Excerpted passage below:

STRESS RELIEF THROUGH FRIENDS

Friends help us to keep healthy and to live longer and better lives.

Are you finding enough time for yours?

A landmark UCLA study on friendship among women* suggests that women respond to stress differently to men, which has significant implications for our health. The discovery was made in a classic "aha" moment shared by two women scientists who were talking one day. There was this joke that when the women who worked in the lab were stressed, they came in, cleaned the lab, had coffee and bonded. (Sound familiar?) When the men were stressed, they holed up somewhere on their own.

Until this study, it has generally been believed that when people experience stress, they trigger hormones that prepare the body to either stand and fight or flee as fast as possible. This study however suggests that women have a larger behavioral repertoire than just fight or flight. 

It suggests that as part of the stress response in a woman, the released hormone oxytocin buffers the fight or flight response and encourages her instead to tend children and gather with other women. And when she actually engages in this tending or befriending, more oxytocin is released, which further counters stress and produces a calming effect.

This calming response does not occur in men, because testosterone, which men produce in high levels when under stress, seems to reduce the effects of oxytocin, whereas the oestrogen in women seems to enhance it.

End of Excerpted passage.
Given data below:

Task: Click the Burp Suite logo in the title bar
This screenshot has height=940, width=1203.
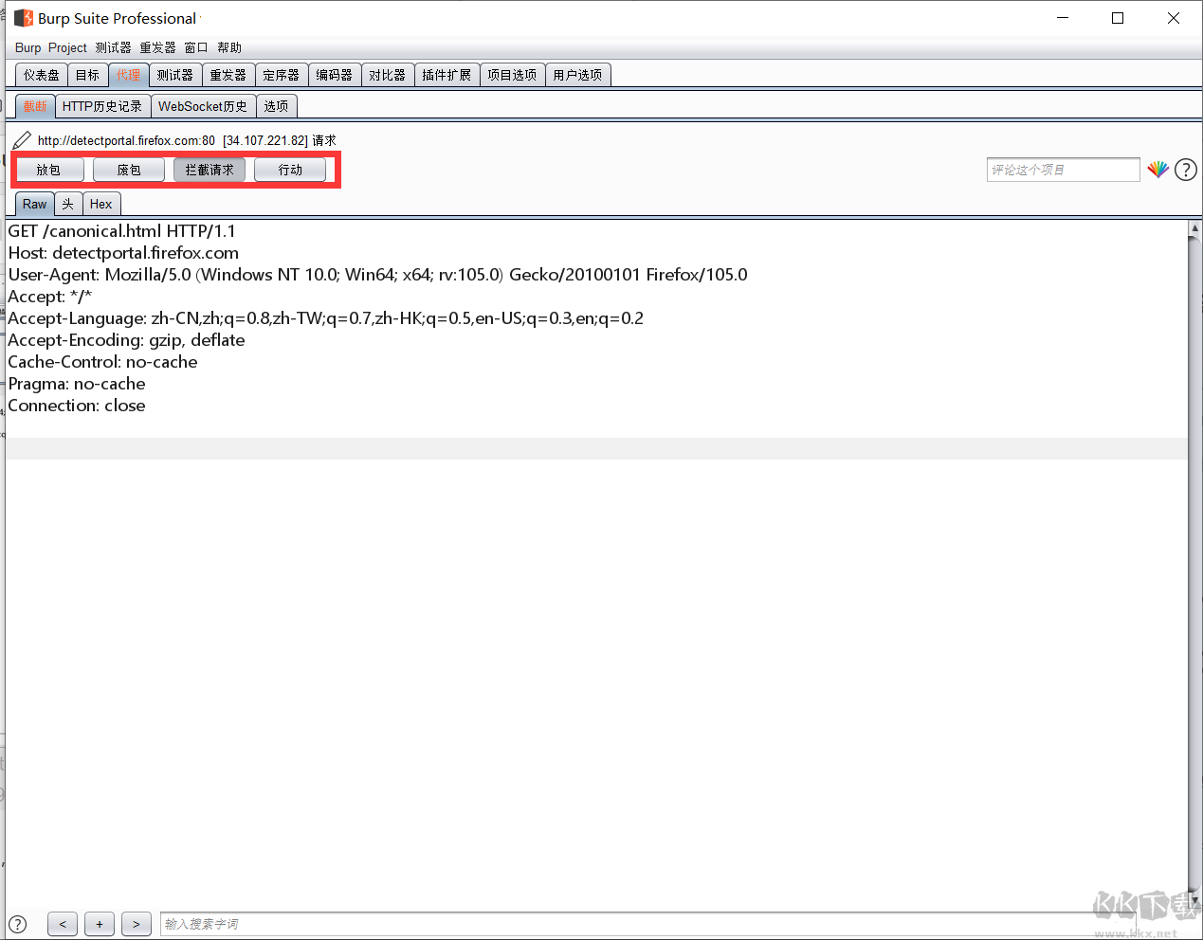Action: 21,17
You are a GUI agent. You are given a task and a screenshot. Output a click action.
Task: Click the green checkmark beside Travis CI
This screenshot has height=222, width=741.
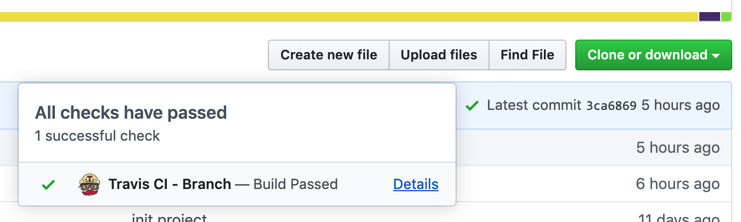point(49,185)
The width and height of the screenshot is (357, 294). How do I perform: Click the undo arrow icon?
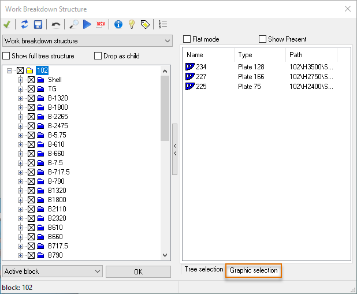(56, 24)
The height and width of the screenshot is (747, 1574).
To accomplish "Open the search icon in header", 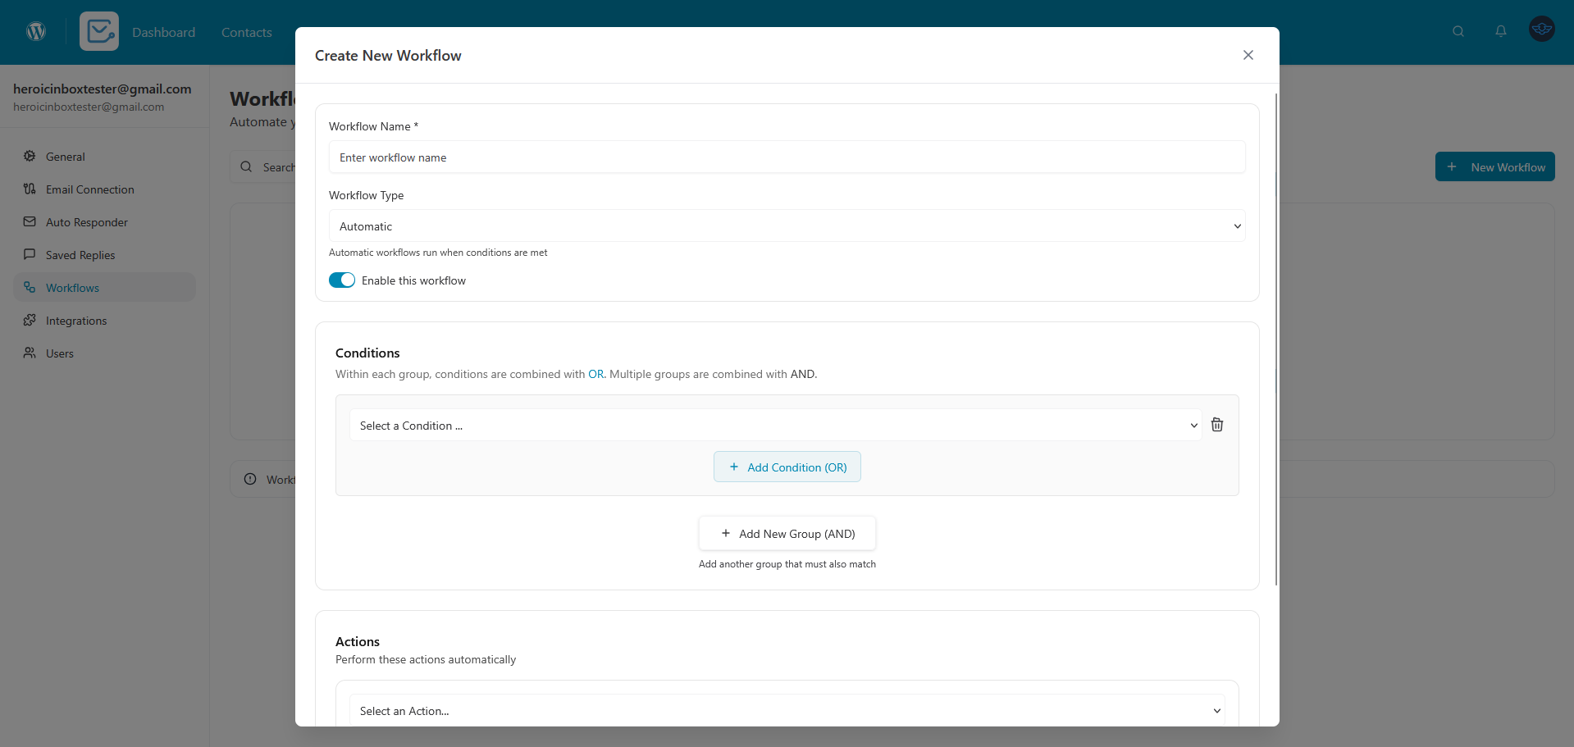I will [1458, 31].
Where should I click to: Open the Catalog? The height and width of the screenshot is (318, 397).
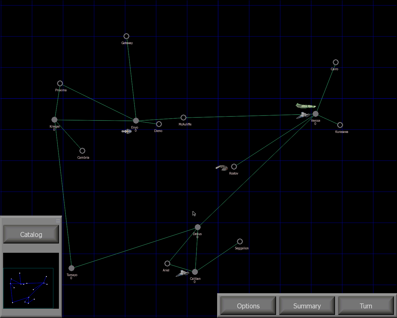click(31, 234)
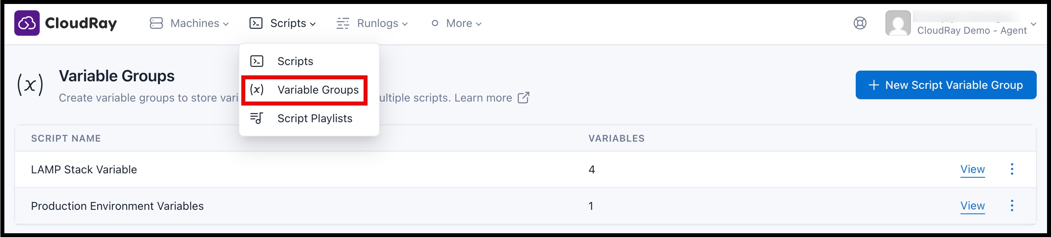
Task: Open the help/support icon
Action: coord(860,23)
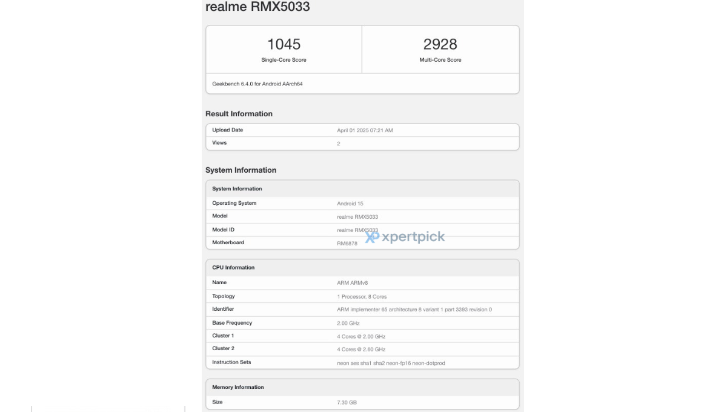
Task: Click the 2928 multi-core score
Action: click(x=440, y=44)
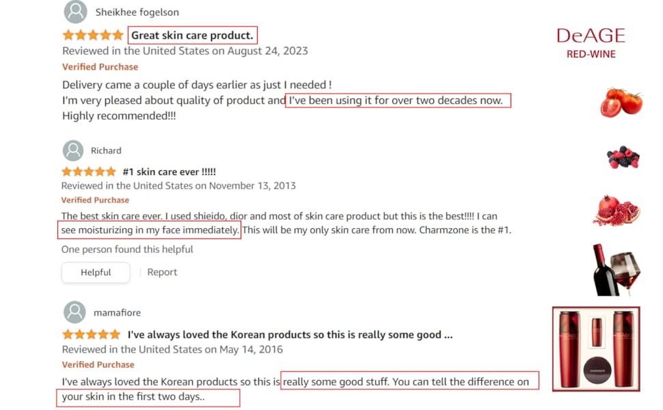Click Richard's profile avatar icon
The height and width of the screenshot is (410, 663).
click(x=72, y=150)
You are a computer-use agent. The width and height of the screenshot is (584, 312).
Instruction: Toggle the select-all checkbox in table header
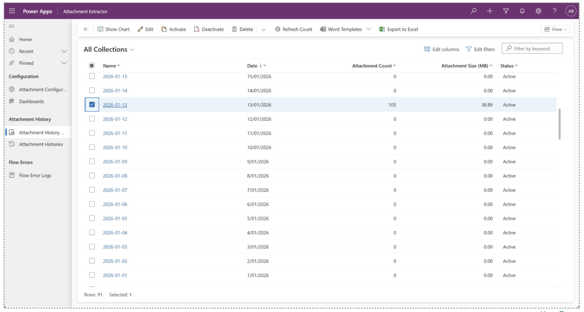click(92, 66)
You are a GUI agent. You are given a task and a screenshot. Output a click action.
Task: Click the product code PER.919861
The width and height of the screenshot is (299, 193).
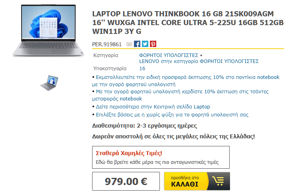pos(107,44)
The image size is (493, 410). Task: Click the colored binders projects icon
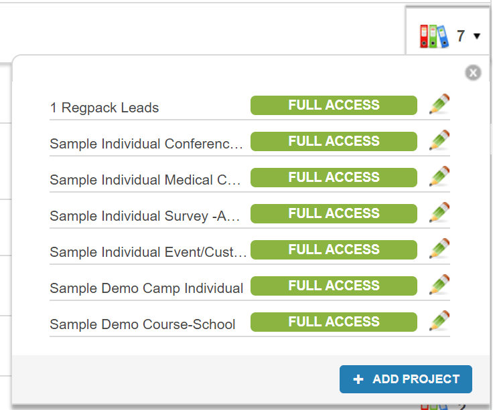(x=433, y=36)
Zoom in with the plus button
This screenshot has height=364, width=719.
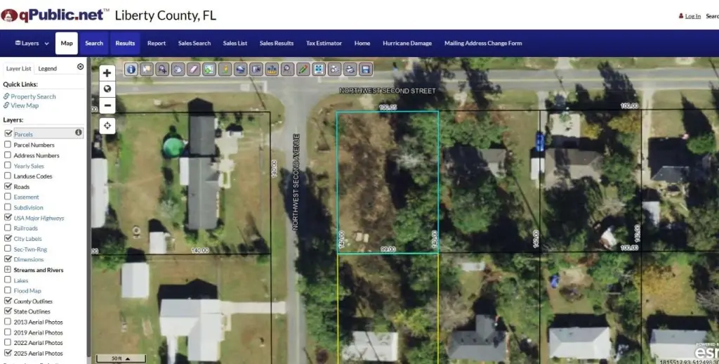coord(107,73)
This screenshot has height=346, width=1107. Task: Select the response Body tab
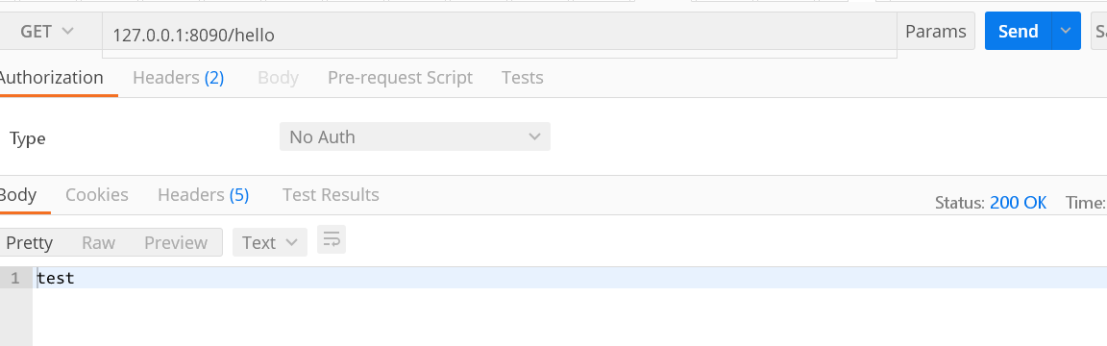(x=18, y=195)
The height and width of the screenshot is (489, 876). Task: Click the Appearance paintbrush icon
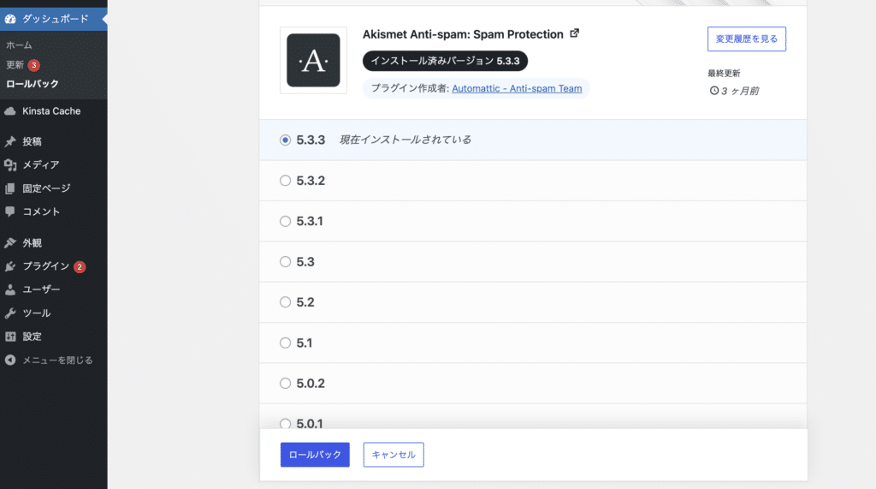[10, 242]
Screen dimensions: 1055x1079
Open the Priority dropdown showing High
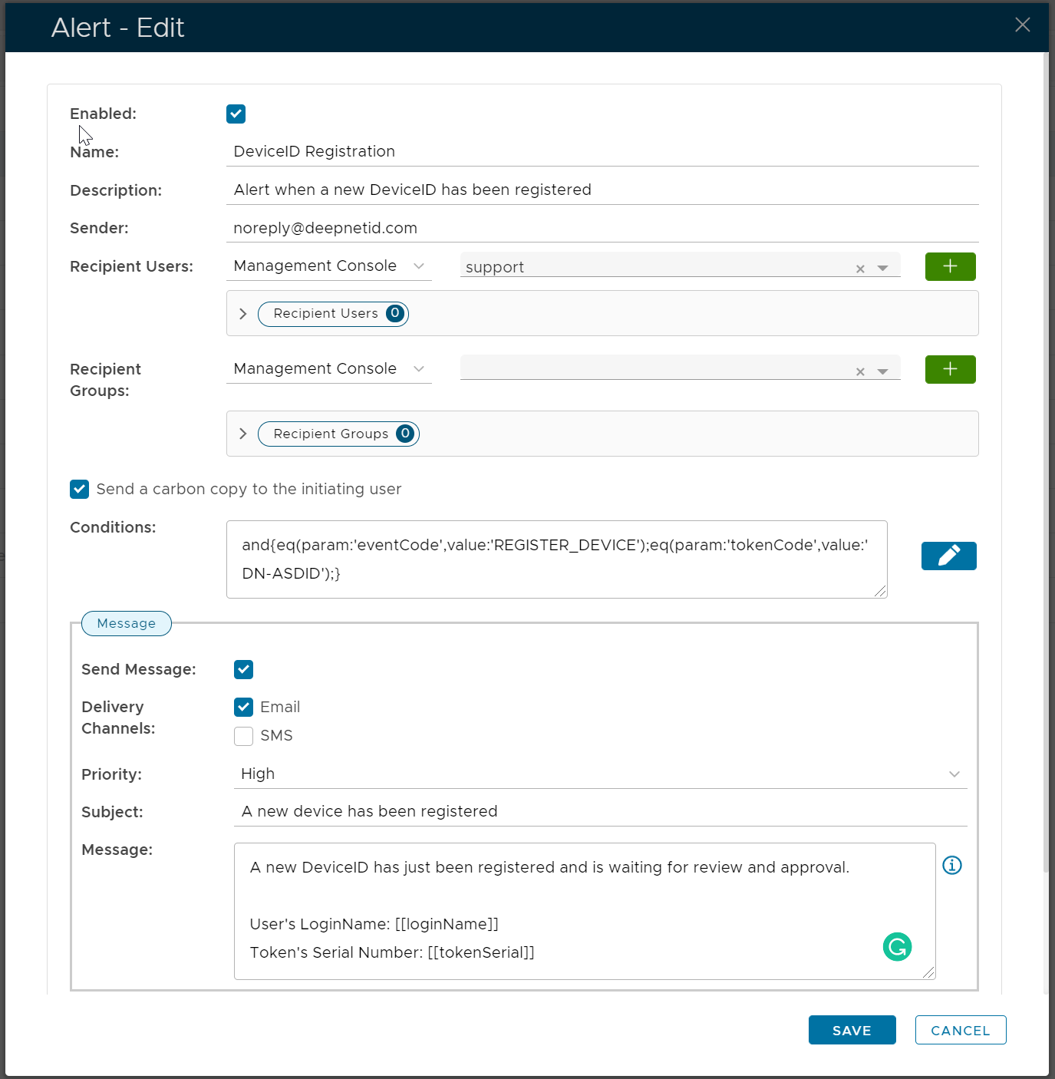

End of Given data.

Complete the following>
[a] Decide whether each statement agrees with the passage on stress relief through friends, answering yes or no and quoting the deciding words from that passage. (i) Testosterone appears to reduce the effects of oxytocin. (ii) The discovery came from a conversation between two male scientists. (iii) The oxytocin released during tending or befriending increases stress.
[b] Carry on the passage about stress relief through friends, starting after its final sentence.

Written answers>
[a]
(i) Yes: "testosterone, which men produce in high levels when under stress, seems to reduce the effects of oxytocin"
(ii) No: "a classic "aha" moment shared by two women scientists"
(iii) No: "more oxytocin is released, which further counters stress and produces a calming effect"

[b]
The tend and befriend notion developed in this study may explain why women consistently outlive men. Many studies have found that social ties reduce our risk of disease by lowering blood pressure, heart rate and cholesterol. In one study, for example, researchers found that those who had the most friends over a 9-year period cut their risk of death by more than 60%. The Nurses' Health Study from Harvard Medical School found that the more friends women had, the less likely they were to develop physical impairments as they aged and the more likely they were to be leading a joyful life. When the researchers looked at how well the women functioned after the death of their spouse, they found that even in the face of this biggest stressor of all, those women who had a close friend and confidante were more likely to survive the experience without any new physical impairments or permanent loss of vitality. In fact, the results were so significant, the researchers concluded, that not having close friends or confidants was as detrimental to your health as smoking or carrying extra weight!

Friends help us to keep healthy and to live longer and better lives.

Are you finding enough time for yours?

* UCLA Study on Friendship among women By Gale Berkowitz

Taylor, S. E., Klein, L.C., Lewis, B. P., Gruenewald, T. L.,Gurung, R. A.R., & Updegraff, J. A. (2000). Female Responses to Stress: Tend and Befriend, Not Fight or Flight" Psychological Review, 107(3),41-429.